**PROBLEM**
The data below needs to be returned exactly, line for line.
[[ RECORDS FOR THIS TASK, beginning ]]
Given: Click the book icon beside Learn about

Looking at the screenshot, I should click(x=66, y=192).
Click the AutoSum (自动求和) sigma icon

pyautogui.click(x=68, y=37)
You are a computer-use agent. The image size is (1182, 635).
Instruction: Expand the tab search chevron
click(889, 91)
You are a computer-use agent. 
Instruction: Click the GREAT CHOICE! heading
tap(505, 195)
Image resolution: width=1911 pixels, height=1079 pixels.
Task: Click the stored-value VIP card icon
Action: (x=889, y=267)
[[ RECORDS FOR THIS TASK, end ]]
**FINAL ANSWER**
Given: Click the book icon beside Learn about

Looking at the screenshot, I should click(x=66, y=192).
Click the AutoSum (自动求和) sigma icon

pyautogui.click(x=68, y=37)
You are a computer-use agent. The image size is (1182, 635).
Instruction: Expand the tab search chevron
click(889, 91)
You are a computer-use agent. 
Instruction: Click the GREAT CHOICE! heading
tap(505, 195)
Image resolution: width=1911 pixels, height=1079 pixels.
Task: Click the stored-value VIP card icon
Action: (x=889, y=267)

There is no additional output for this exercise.